信天翁喫茶記

 「鎮めの文化」は「自活力育成文化」・3・・ワビ・サビ文化は公界者が先導

   不安の時代の生活文化・・9                               「信天翁喫茶 入門 益荒男が茶の道」(山中直樹著、http://www.sophyrich.com/)

  ワビ・サビの喫茶文化を今日におよぶ発展の創造者たる武野紹鷗と千利休は公界(クカイ)の自由なノマドジー(開かれた世界に目を向けて移動し、開かれた他者との関係を拡げ続ける生き方をする)的な人たちだったのです。
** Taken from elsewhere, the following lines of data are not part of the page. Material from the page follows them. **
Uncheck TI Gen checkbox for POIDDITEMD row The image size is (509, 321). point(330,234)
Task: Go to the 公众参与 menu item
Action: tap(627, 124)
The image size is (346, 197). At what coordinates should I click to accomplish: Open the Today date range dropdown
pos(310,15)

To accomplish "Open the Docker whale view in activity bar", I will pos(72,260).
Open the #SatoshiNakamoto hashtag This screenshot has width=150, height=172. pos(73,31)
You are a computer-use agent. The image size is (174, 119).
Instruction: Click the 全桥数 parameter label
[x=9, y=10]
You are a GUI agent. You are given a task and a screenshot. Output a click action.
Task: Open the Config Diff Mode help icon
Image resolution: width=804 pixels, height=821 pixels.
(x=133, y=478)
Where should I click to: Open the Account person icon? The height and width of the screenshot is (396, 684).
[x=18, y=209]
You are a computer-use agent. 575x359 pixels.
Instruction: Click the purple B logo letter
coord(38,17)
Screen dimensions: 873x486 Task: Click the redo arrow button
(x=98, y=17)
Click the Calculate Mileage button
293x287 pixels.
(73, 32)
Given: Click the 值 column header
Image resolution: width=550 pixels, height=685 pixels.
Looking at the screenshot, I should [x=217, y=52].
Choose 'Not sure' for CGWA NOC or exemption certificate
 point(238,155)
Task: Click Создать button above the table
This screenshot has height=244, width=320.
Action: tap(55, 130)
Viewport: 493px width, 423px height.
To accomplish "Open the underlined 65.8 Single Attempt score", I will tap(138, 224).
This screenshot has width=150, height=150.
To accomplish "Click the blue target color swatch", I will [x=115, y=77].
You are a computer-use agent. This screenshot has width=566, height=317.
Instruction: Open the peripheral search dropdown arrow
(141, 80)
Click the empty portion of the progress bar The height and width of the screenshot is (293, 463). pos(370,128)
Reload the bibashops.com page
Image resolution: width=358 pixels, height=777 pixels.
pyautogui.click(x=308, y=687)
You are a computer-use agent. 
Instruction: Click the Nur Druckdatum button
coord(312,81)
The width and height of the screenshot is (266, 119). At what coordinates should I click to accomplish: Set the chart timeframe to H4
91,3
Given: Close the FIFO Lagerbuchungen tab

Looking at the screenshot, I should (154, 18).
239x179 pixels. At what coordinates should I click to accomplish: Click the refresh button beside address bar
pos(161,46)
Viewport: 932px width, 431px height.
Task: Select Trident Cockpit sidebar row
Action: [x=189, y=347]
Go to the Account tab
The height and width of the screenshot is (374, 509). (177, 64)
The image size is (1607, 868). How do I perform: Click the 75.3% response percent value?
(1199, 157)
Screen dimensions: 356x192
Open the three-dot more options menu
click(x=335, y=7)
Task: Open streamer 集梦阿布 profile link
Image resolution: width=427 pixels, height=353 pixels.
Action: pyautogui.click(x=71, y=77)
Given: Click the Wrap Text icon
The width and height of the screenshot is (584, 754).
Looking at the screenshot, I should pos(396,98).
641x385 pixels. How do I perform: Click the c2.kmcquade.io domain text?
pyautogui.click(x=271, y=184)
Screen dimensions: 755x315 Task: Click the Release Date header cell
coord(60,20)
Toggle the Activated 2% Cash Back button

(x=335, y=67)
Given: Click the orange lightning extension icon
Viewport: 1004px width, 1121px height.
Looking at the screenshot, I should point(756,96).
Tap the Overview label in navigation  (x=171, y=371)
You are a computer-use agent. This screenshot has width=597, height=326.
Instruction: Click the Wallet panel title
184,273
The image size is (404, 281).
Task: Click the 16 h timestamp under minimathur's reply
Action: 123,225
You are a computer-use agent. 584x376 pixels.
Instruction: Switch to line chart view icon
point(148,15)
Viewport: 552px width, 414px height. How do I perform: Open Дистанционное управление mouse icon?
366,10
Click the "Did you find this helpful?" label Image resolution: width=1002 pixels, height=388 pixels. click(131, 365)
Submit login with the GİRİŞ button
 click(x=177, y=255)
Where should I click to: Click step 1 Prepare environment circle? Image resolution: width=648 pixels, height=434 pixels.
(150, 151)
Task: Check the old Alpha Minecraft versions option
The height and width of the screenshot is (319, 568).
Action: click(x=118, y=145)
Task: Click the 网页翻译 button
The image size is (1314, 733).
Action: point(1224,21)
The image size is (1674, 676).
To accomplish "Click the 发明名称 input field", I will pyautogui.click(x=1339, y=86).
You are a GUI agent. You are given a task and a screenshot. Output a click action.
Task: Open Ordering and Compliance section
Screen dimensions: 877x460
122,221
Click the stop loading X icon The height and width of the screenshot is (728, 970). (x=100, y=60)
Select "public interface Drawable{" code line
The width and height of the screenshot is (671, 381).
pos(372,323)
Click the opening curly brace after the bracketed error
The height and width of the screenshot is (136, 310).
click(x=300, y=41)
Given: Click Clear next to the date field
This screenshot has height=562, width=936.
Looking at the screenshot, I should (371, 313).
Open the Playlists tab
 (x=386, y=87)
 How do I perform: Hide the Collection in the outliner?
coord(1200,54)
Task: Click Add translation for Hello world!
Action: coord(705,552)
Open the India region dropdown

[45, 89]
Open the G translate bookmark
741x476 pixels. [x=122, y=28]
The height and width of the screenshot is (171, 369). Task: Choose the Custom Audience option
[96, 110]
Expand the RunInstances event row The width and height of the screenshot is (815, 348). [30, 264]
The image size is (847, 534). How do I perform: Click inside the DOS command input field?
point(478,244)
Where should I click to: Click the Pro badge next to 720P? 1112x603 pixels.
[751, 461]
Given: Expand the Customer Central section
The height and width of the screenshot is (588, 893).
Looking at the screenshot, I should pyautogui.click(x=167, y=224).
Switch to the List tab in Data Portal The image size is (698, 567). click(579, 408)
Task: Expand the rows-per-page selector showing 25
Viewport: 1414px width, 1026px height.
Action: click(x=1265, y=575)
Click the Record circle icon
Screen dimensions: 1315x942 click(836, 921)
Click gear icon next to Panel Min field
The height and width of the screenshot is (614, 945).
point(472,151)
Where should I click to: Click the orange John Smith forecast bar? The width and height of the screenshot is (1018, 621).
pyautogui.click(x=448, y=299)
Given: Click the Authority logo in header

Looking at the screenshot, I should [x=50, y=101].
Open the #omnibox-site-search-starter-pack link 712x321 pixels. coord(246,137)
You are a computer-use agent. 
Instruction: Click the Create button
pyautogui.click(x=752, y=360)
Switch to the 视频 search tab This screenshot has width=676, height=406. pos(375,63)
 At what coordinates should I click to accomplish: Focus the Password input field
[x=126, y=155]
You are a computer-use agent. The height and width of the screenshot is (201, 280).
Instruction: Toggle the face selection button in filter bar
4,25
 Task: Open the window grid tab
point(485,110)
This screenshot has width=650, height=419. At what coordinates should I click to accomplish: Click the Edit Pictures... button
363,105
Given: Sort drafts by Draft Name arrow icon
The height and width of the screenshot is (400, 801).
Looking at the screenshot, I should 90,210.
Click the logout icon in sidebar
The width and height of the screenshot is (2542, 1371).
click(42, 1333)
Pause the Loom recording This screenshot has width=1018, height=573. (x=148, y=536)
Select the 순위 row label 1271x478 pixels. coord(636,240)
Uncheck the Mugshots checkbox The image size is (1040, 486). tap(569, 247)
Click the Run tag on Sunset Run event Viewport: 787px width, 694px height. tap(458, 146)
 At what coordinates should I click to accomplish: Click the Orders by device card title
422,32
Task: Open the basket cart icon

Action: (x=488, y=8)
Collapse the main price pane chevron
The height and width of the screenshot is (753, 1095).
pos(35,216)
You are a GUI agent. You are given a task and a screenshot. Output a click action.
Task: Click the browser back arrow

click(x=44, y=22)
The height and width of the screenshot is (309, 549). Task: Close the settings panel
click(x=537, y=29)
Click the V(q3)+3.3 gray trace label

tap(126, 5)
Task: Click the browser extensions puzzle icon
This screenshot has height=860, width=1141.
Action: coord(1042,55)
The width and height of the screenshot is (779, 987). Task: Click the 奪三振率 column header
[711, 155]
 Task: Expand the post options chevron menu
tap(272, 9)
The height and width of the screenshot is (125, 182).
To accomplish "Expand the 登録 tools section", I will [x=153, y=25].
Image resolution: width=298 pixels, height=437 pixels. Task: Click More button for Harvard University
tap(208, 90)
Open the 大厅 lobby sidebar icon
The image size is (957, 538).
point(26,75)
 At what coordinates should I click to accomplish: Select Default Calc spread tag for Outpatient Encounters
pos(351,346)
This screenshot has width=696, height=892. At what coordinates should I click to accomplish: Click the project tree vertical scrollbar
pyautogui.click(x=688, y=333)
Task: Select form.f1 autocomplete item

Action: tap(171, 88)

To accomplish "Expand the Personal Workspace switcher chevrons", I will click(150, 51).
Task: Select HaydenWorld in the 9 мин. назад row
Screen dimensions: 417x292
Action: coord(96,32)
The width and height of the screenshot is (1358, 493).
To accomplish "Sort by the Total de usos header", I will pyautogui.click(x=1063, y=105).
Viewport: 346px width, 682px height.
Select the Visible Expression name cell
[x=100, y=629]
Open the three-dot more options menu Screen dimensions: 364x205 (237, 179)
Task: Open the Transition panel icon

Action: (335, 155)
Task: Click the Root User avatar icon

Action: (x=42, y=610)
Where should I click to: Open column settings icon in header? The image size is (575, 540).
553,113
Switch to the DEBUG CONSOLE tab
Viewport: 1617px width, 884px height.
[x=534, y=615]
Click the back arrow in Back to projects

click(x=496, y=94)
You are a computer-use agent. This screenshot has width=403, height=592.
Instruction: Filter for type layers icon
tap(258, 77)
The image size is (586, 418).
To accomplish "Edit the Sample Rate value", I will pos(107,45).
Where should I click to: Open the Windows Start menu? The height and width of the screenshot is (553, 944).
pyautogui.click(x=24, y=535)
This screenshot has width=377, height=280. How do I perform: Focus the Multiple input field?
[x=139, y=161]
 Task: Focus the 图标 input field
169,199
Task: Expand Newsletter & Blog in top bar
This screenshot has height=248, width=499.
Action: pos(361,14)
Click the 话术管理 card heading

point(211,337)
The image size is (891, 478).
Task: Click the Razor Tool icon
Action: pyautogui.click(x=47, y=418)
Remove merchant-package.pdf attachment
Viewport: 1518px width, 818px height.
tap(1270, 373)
  私の著書・「信天翁喫茶 入門 益荒男が茶の道」より、昨日に続く200ページに次のように解説しています。

 『皮屋で連歌師歌人の武野紹鷗は陰陽師、医師と交わり、ワビ・サビ喫茶の元祖として体に優しい自然体の美の所作と美的用の道具配置の陰陽カネワリを工夫して千利休に伝え、前衛的美意識へと発展させました。

 魚屋・千利休は自由な公界者の魂が生きていたが故に豊臣秀吉に命を奪われたと言えます。
 以後は次第に中央集権的権力によって「無縁」、「公界」の場は社会的に狭められ、自由な活動は不可能となり、卑賤視の運命が待ち構えていたのです(網野善彦)。

 都合が悪くなれば社会的な蔑視、卑賤視や差別による排除をしようとするのではなく、お互いを認め合って他者と向き合い、愉快な人間関係のみに礼儀作法が成り立つのではなく、お互いの違いの上に成り立つ心の絆・連帯が尊いのです。

 お互いの価値観による選択の自由を認め合った人間関係です。

 ノマトロジー時代への希望は再び自由な公界世界の到来です。』

 陰陽カネワリによる喫茶の点前は、最小限の点前所作と美的用による「鎮め」の思想がキーとなっているのです。

 それ故に、ワビ・サビの喫茶文化は、鎮めの自活力育成を内包していると判ります。
 自由な公界者となるためには、自活力を持たなければなりません。

 迫りくるノマドジー時代では、自活力が必要条件となります。
 益荒男が茶の道から自活力を学びましょう。